Marie Waltz >> (All): Virtually is fine, but it won't find things like doors 
left unlocked and dead machine rooms
David Giaretta >> (All): Bruce - not sure what you mean by "The end of the 
requirement (including review of documentation and risk analysis, implementation 
assessment and audit reporting;) gives us the answer"
David Giaretta >> (All): Marie - good point - some people have to be physically 
present at least some of the time
BruceAmbacher >> (All): The end of requirement 7.2.1.3.1 d
David Giaretta >> (All): OK 
BruceAmbacher >> (All): Reading ahed solves this question.  See: 9.2.3.2.1 "The 
stage 2 audit always takes place at the site(s) of the client organization
David Giaretta >> (All): Yes indeed - I guess I was just wondering if that meant 
the whole team should be there
David Giaretta >> (All): I suppose the answer is probably yes - unless we say 
otherwise
David Giaretta >> (All): ..or perhaps it depends what "take part in" means these 
days
BruceAmbacher >> (All): David, Marie, Does this auditors' handbook benefit from 
what you all learned in doing the TRAC test audits in 2007?

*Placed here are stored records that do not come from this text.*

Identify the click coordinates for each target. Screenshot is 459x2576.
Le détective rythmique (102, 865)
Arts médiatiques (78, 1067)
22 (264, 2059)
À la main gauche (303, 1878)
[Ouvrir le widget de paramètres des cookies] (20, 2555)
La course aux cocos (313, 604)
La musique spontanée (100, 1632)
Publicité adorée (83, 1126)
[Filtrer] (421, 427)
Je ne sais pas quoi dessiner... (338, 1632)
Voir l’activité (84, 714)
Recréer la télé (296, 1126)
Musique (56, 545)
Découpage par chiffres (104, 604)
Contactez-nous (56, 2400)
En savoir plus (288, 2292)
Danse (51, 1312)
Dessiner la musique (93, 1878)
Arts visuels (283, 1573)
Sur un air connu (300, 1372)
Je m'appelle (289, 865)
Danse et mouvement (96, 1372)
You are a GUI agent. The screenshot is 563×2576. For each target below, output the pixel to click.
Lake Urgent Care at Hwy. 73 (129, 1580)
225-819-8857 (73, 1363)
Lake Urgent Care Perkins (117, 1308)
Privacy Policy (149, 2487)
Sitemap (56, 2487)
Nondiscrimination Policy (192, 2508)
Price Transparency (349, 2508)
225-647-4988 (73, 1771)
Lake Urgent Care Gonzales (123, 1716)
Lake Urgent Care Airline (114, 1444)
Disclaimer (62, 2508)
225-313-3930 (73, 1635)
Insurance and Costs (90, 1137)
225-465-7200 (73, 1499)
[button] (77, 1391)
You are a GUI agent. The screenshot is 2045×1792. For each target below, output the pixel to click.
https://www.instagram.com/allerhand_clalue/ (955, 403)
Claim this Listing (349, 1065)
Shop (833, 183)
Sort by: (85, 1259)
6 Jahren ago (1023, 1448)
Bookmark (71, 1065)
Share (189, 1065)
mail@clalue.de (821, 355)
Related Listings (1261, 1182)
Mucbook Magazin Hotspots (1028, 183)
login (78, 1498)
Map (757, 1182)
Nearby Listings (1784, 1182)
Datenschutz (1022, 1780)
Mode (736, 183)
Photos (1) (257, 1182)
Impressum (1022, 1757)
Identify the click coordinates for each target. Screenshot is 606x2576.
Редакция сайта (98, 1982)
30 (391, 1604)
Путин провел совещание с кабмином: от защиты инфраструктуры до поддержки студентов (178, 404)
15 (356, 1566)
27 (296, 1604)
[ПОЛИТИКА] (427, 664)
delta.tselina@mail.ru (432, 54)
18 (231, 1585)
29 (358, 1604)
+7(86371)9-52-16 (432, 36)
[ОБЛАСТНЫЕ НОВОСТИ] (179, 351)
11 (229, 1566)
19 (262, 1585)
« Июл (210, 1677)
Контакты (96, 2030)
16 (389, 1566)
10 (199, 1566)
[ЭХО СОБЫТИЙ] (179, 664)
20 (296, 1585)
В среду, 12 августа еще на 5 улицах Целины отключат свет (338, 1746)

David Giaretta >> (All): ANyway it's may be a minor point but it might make our 
lives easier in doing audits to start with
Terry Longstreth >> (All): Have we considered geographically dispersed archives?
Marie Waltz >> (All): Not really
David Giaretta >> (All): Marie - not sure I saw enough of the details of those 
TRAC audits
RobertDowns >> (All): It could become quite expensive for an entire audit team 
to visit some repositories, unless the team is local.
Marie Waltz >> (All): What do you need to know
David Giaretta >> (All): Terry - good point 9.2.3.2.1says *site(s)"
Marie Waltz >> (All): Expense needs to be considered as we calculated in the 
test audits it cost about $60,000 in time and travel costs to do an audit
BruceAmbacher >> (All): Is there a way to get those TRAC test audit findings 
incorporated?  They may inform the multiple lists of requirements and the 
processes and timetables to use.
David Giaretta >> (All): ...does that measn all sites or just some selection?
JohnGarrett >> (All): The team as a whole has to have the total set of coverages 
for all the abilities needed, so I assume that at least some of the team would 
need to visit the archives in person, but perhaps not the whole team, especially 
if there were experts in just some aspects that could be checked remotely.
Marie Waltz >> (All): so I'm hearing time tables based on our three test audits, 
anything else?
David Giaretta >> (All): Bruce - the things I saw were mostly descriptive - a 
nice read - but did not have the details of what was seen and what was difficult
Terry Longstreth >> (All): We may want to make some accommodation or 
acknowledgement of distributed repositories, where the actual storage devices 
aren't fixed or knowable.
David Giaretta >> (All): ...so any "raw" notes would be good
Marie Waltz >> (All): Raw notes on what was seen and what was difficult about 
auditing the three repository's?
Mark Conrad >> (All): What does onsite mean if the TDR is using cloud computing 
services? Can a cloud-based repository be a TDR?
Terry Longstreth >> (All): I think the short answer is no'
David Giaretta >> (All): Mark - just my question - Terry - just my answer!
Mark Conrad >> (All): What is the basis for the "no"?
BruceAmbacher >> (All): That certainly is not the position of the vendors and 
proponents of cloud computing
David Giaretta >> (All): However it should be auditable in some way - 
RobertDowns >> (All): Even the cloud computing environment is physically located 
somewhere.
David Giaretta >> (All): Bruce - not sure if any vendors promise  preservation.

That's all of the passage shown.